= EXERCISE DESCRIPTION =
After finding the line containing "Where should I" below, please output that line and each following one through the line containing "Click the green 生成凭证 button", exactly as written.

(Collected data entries)
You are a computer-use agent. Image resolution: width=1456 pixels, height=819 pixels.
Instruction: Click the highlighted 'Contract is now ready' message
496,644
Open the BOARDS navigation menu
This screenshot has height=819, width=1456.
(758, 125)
---
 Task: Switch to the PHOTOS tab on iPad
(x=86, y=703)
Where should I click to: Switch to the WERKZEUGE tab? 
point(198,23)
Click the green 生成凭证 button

= SOLUTION TO THE PROBLEM =
Where should I click to: Switch to the WERKZEUGE tab? 
point(198,23)
Click the green 生成凭证 button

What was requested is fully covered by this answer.